Aujourd'hui mardi, c'est Hugo Lloris qui se range du côté de Juninho. A l'image du milieu de terrain, le gardien international de l'Olympique Lyonnais constate un manque de reconnaissance. Même s'il s'en accommode davantage que le Brésilien. «Une chose est sûre : en France on n'aime pas les gagnants, du moins sur le long terme. Ce n'est pas nouveau, je n'ai pas attendu d'être à Lyon pour le savoir. Mais ça nous passe au-dessus ; on est des compétiteurs, on se doit de donner le meilleur de nous-mêmes dès que l'on est sur le terrain, de gagner un maximum de matchs, ce qui se passe autour est secondaire ; j'ai d'autres préoccupations que de savoir si on est aimés ou non» , a déclaré l'ancien Niçois sur le site officiel de l'OL.

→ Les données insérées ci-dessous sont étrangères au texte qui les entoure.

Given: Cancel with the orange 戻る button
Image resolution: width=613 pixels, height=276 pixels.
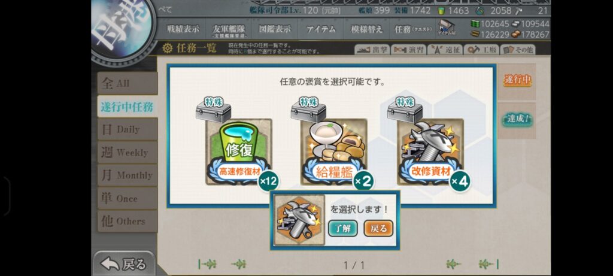Looking at the screenshot, I should pyautogui.click(x=378, y=229).
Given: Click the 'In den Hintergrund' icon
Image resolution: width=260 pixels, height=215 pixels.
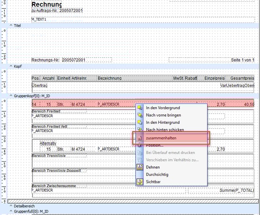Looking at the screenshot, I should (140, 123).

Jean-Michel Aulas a donc trouvé des relais avec Juninho et Lloris. Mais pas sûr que ces déclarations viennent changer la donne, même si on ne peut pas donner tort aux Lyonnais. En attendant, le gardien rhodanien préfère mettre sa frustration de côté et se concentrer sur le prochain match qui attend l'OL, samedi à Lorient. «C'est toujours une équipe difficile à jouer, joueuse et tactiquement très forte, estime Lloris. Ce ne sera pas facile, on devra être bien concentrés, bien organisés, bien rigoureux. Après on devra élever notre niveau d'agressivité, être le plus efficace possible. Il est important de reprendre par une bonne victoire, de marquer le coup d'entrée.» Histoire de rappeler qui est le patron. Même s'il est mal aimé.